A notícia sugere que o projeto, que muitos chamam de iPhone Fold, já superou a fase experimental e caminha para os testes de pré-produção em massa. O segredo para essa tela imaculada estaria em uma colaboração profunda entre as equipes da Apple e de fornecedores como a NewRixing e a Amphenol. Juntos, eles estariam desenvolvendo componentes de rolamento e uma tecnologia de dobradiça de alta resistência, feita de metal líquido, para aprimorar a durabilidade e, finalmente, eliminar o amassado que assombra os aparelhos concorrentes.
O preço da imortalidade digital
Contudo, a busca pela perfeição tem um custo, e ele não é baixo. Um relatório da Fubon Research aponta que essa proeza de engenharia pode lançar o iPhone Fold ao mercado com um preço de até US$ 2.399. Se confirmado, ele não apenas entraria na arena dos dobráveis, mas o faria como o gladiador mais caro de todos, superando modelos como o Google Pixel 10 Pro Fold e a linha Galaxy Z da Samsung, cujos preços variam entre US$ 700 e US$ 2.000.
Mas de onde vem um valor tão estratosférico? O analista Arthur Liao, da Fubon Research, explica que os custos dos componentes são a principal razão. O painel OLED, a complexa dobradiça e os componentes internos ultraleves elevam drasticamente o custo de fabricação. Além disso, Liao aponta que os preços da memória RAM subiram 75% no último ano, e o custo total dos materiais deve aumentar entre 5% e 7% em 2026 devido à crescente demanda por chips e armazenamento. A tela interna, segundo o relatório da UDN, será desenvolvida pela Samsung Display, mas todo o design da estrutura, materiais e laminação é de autoria da própria Apple. É o preço que se paga por um controle obsessivo sobre cada detalhe.
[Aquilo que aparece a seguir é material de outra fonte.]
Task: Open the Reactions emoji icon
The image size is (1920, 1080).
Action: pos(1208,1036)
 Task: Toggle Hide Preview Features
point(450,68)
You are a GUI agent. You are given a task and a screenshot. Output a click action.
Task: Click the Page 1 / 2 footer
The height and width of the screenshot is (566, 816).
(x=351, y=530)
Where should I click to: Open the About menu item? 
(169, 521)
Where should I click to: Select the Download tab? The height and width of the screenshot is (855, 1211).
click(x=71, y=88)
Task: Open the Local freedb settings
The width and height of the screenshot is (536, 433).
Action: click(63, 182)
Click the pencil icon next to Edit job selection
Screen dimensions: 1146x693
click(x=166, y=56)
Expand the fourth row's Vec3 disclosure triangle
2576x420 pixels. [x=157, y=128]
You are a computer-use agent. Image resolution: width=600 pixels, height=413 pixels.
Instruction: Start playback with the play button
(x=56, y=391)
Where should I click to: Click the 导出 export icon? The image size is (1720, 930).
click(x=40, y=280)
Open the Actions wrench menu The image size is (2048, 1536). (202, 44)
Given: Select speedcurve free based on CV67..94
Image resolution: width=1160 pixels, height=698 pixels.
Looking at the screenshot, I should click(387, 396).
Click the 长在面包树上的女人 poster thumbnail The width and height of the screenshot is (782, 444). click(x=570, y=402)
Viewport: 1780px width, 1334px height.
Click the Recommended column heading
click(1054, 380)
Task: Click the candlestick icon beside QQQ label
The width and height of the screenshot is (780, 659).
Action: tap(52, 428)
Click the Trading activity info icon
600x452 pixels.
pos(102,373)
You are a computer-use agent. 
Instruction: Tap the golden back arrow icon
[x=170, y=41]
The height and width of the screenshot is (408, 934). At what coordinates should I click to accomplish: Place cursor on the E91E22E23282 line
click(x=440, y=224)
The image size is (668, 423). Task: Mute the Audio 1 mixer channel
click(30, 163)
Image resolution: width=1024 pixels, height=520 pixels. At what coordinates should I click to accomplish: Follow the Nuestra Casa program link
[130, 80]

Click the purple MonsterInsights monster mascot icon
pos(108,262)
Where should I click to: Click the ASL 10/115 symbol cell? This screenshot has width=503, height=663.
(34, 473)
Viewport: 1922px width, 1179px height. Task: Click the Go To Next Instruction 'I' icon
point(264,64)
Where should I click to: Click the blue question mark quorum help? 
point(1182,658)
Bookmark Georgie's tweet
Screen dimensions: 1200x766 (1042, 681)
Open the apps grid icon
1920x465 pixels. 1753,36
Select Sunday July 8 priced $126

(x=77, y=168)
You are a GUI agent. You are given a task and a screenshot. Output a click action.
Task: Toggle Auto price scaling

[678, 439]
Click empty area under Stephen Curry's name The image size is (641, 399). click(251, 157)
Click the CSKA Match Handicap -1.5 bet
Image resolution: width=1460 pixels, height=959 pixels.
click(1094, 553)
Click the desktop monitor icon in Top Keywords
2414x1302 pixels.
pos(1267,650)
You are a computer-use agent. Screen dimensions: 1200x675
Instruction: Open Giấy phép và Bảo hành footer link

Um futuro que se dobra, mas a que custo?
A questão que paira no ar é filosófica e prática: estamos dispostos a pagar por uma tela sem dobras? Para Jessica Naziri, criadora de conteúdo do TechSesh.co, a resposta é um sonoro sim. Em declaração ao CNET, ela afirma que “2026 é o ano dos dobráveis” e que, apesar do preço premium, “as pessoas encontrarão uma maneira de economizar e pagar”. A confiança no selo Apple de qualidade parece ser o motor dessa expectativa. Se a Apple está entrando no jogo, é para redefinir as regras.
O mercado de dobráveis cresce desde 2018, mas nenhum fabricante conseguiu, até hoje, apresentar uma solução definitiva para o vinco. O OnePlus Open é frequentemente citado como o que chegou mais perto, mas a marca ainda está lá. A promessa da Apple é a de um objeto que parece saído de uma fantasia de ficção científica, um dispositivo que se transforma sem deixar vestígios de sua flexibilidade. A Hon Hai Technology Group, mais conhecida como Foxconn, já estaria, de acordo com a UDN, preparando uma linha de produção para fabricar as primeiras dezenas de unidades de teste.
Enquanto a engenharia busca a superfície perfeita, nós, os usuários, nos perguntamos sobre a natureza do valor. Será que a ausência de uma linha sutil justifica um investimento tão alto? O iPhone Fold pode resolver o maior problema estético de sua categoria, mas seu preço pode criar uma nova barreira, transformando-o em um artefato de luxo, distante da realidade da maioria. A resposta, ao que tudo indica, começará a se desenrolar em 2026, quando finalmente veremos se a perfeição tem um preço que estamos dispostos a pagar.